TASK TO COMPLETE =
Please rewrite the rows from the line with "Where should I click to: Click" to the line with "Click the chevron", both lines included and requests kept, scaling every coordinate in the answers by 0.5 and rounding to whole numbers with halves going up. Leave every other number as it is.

EXTRACTED INFORMATION =
= = =

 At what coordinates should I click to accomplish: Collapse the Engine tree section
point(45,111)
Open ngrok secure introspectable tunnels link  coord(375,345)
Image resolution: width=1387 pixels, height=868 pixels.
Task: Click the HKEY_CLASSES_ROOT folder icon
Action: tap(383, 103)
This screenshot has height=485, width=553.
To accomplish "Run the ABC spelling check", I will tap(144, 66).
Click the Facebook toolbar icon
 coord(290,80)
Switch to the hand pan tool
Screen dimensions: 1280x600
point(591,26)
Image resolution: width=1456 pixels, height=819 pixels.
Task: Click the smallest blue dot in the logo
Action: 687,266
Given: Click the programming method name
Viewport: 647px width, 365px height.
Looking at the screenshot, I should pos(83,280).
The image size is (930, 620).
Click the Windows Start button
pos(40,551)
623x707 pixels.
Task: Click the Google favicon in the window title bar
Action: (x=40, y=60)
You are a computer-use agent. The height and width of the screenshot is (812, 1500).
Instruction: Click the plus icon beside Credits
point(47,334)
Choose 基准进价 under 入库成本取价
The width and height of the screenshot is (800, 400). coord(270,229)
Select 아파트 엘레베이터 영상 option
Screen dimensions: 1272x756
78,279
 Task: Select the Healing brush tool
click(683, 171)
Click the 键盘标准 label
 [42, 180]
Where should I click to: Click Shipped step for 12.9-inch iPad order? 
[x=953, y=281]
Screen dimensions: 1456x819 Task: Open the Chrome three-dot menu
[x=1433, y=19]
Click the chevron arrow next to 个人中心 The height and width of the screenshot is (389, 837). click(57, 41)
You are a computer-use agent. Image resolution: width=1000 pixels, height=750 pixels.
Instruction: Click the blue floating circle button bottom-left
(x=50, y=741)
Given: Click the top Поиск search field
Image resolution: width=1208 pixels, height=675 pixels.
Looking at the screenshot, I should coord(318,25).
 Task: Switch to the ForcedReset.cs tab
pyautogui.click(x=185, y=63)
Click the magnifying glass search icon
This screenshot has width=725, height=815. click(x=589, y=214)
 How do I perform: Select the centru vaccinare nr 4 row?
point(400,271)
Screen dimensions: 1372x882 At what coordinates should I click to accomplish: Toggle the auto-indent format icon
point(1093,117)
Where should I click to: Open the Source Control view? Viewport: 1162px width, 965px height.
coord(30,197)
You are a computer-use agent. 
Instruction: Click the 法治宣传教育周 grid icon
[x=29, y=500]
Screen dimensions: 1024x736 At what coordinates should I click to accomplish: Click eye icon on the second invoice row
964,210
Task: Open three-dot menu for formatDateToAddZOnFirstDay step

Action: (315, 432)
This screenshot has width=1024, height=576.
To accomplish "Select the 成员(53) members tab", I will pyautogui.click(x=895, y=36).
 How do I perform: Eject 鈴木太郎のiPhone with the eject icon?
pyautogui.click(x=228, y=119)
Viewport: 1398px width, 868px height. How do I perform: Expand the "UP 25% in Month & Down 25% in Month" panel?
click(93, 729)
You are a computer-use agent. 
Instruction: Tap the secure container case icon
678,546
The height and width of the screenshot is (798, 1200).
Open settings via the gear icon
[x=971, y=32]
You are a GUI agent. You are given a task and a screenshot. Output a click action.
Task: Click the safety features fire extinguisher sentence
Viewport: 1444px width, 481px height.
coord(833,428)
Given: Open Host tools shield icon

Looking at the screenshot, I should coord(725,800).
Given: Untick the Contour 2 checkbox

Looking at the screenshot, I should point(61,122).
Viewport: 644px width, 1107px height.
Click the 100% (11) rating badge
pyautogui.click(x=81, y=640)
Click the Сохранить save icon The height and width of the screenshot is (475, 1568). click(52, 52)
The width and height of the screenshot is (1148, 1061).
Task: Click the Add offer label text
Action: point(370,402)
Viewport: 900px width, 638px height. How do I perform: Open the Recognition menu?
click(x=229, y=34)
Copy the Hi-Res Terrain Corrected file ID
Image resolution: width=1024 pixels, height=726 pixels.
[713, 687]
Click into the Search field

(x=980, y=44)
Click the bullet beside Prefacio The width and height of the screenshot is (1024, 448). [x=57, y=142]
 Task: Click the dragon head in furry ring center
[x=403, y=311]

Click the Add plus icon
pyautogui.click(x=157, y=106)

= = =

OUTPUT OF THE TASK =
Where should I click to: Click Shipped step for 12.9-inch iPad order? 
[x=477, y=141]
Screen dimensions: 1456x819 Task: Open the Chrome three-dot menu
[x=717, y=10]
Click the chevron arrow next to 个人中心 The height and width of the screenshot is (389, 837). click(29, 21)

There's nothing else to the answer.